I was wondering whether it was possible to find the equation of a circle given two points and the equation of a tangent line through one of the points so I produced the following problem:
Find the equation of the circle which passes through $(1,7)$ and $(-6,0)$ and has a tangent with equation $2x-9y+61=0$ at $(1,7)$
This seems like it should be solvable but I cannot work out how. Clearly, the line and the circle have one point of intersection so I tried finding the point of intersection between the line and the circle using the generic circle equation $(x-a)^2 + (y-b)^2 = r^2$, the equation of the line, and the discriminant of the resulting quadratic, which must be 0, but this still produces a quadratic with two unknowns.
I also feel like the fact that the perpendicular distance between centre $(a,b)$ and the line is the radius can be used somehow. Again, trying this seems to produce equations with too many unknowns.
How can I solve this problem?
Best Answer
Here is a geometric version, not using a single formula. Start with the points $A$ and $B$ and a line $\ell$ through $A$ (see the figure below).
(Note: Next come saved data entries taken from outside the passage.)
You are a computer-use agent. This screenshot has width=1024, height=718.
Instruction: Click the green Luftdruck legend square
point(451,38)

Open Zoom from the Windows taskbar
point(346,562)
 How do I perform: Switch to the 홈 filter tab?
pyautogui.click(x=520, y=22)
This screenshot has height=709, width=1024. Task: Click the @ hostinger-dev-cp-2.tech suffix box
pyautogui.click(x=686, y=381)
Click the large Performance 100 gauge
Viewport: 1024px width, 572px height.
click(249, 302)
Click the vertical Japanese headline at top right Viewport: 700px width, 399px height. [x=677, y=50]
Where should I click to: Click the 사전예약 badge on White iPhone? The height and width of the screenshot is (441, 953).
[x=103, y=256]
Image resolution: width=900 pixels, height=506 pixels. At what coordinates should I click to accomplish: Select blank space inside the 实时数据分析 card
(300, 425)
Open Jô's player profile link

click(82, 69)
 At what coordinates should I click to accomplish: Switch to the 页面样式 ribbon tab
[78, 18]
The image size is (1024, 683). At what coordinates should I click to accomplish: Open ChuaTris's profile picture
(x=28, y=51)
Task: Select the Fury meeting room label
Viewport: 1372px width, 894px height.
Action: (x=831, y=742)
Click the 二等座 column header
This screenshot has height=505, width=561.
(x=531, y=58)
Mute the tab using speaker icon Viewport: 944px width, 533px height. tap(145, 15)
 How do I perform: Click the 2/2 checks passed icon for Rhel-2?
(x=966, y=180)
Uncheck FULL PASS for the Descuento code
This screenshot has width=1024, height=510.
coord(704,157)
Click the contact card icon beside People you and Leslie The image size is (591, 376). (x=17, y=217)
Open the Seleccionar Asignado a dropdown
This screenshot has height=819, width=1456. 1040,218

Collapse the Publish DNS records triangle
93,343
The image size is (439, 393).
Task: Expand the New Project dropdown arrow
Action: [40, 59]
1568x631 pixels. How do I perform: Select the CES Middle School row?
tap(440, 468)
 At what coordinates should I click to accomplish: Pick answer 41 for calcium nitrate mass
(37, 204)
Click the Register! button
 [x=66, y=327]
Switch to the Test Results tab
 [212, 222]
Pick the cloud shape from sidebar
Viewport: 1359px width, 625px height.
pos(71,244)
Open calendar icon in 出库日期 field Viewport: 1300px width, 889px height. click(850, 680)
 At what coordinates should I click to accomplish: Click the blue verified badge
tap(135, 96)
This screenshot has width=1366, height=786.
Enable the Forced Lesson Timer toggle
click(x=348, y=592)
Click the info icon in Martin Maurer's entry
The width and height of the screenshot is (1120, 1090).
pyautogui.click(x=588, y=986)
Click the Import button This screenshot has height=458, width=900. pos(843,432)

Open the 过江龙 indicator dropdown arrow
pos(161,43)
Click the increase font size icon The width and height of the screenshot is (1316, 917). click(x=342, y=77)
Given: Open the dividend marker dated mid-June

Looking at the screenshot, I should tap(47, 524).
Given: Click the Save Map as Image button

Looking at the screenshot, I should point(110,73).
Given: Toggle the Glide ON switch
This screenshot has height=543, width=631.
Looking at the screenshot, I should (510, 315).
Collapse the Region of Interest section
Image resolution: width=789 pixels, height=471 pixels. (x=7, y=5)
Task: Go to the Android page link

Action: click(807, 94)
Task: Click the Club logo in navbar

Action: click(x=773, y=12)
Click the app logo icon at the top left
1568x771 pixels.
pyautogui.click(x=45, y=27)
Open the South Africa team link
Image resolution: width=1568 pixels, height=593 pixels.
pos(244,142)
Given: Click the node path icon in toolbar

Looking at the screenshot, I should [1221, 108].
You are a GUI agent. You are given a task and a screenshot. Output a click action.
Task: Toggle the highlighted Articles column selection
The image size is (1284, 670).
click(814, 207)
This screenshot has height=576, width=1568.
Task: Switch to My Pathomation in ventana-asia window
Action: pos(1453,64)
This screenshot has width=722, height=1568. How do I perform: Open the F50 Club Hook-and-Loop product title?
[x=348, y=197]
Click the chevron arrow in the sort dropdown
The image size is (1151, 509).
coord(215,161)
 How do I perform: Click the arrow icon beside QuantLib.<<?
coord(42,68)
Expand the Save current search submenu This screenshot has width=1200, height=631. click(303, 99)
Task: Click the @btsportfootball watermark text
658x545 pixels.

Construct the perpendicular line to $\ell$ through $A$ (the $\color{red}{\text{red}}$ line). Construct the perpendicular bisectors between $A$ and $B$ (the $\color{green}{\text{green}}$ line, the green dot is the midpoint of $A$ and $B$). The intersection of both constructed lines is the circle's center. The readius is the distance of the center to $A$.
You can translate every step into a formula to solve it numerically if necessary.